**ASSIGNMENT**
Instruction for the data below: set down exactly the lines from the line with "Task: Click the red required asterisk marker" to the line with "You are a computer-use", inclusive, and no others.
======== DATA EXTRACT ========
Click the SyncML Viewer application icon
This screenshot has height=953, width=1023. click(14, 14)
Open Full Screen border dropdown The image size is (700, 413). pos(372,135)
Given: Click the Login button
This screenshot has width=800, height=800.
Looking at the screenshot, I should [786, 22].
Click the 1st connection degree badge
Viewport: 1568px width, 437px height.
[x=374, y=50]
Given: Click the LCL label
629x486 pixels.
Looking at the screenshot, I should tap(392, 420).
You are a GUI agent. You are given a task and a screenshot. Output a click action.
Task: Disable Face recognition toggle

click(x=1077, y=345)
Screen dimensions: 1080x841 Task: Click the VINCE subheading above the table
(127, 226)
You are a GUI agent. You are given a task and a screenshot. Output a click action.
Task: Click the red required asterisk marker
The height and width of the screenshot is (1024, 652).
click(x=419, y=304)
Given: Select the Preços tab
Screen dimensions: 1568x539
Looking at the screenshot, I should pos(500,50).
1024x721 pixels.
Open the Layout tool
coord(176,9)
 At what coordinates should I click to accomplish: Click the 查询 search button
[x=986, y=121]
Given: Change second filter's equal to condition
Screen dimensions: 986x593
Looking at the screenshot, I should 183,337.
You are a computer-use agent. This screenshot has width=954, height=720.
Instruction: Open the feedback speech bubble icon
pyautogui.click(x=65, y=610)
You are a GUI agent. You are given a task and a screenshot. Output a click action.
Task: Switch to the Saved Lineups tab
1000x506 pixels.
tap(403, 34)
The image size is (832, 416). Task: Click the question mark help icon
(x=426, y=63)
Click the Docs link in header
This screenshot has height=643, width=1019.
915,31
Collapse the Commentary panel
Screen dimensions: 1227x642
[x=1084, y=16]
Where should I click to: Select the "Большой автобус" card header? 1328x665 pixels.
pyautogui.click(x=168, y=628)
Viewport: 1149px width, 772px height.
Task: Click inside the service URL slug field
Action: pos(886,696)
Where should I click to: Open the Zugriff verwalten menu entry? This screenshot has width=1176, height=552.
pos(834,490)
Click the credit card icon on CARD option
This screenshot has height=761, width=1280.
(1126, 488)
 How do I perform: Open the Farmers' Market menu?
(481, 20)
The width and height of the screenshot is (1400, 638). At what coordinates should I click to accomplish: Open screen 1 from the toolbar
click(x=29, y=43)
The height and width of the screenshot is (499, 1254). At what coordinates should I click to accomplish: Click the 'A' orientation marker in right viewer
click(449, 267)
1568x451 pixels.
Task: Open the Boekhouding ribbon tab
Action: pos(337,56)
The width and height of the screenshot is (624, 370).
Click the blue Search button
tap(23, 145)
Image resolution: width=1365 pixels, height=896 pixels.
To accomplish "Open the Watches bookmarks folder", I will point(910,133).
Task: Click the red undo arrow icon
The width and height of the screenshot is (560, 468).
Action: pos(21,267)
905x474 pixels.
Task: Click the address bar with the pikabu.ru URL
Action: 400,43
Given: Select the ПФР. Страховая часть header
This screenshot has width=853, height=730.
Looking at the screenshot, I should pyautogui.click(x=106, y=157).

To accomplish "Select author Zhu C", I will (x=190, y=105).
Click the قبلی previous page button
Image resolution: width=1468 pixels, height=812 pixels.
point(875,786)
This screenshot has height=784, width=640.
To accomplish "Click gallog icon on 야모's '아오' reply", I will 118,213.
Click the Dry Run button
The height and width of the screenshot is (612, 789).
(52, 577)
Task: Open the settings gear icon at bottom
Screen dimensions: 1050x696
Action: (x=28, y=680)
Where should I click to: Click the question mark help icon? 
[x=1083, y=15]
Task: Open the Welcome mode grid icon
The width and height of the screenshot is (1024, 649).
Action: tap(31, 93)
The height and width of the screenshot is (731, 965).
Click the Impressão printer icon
========
**ANSWER BOX**
Task: Click the red required asterisk marker
The height and width of the screenshot is (1024, 652).
click(x=419, y=304)
Given: Select the Preços tab
Screen dimensions: 1568x539
Looking at the screenshot, I should pos(500,50).
1024x721 pixels.
Open the Layout tool
coord(176,9)
 At what coordinates should I click to accomplish: Click the 查询 search button
[x=986, y=121]
Given: Change second filter's equal to condition
Screen dimensions: 986x593
Looking at the screenshot, I should 183,337.
You are a computer-use agent. This screenshot has width=954, height=720.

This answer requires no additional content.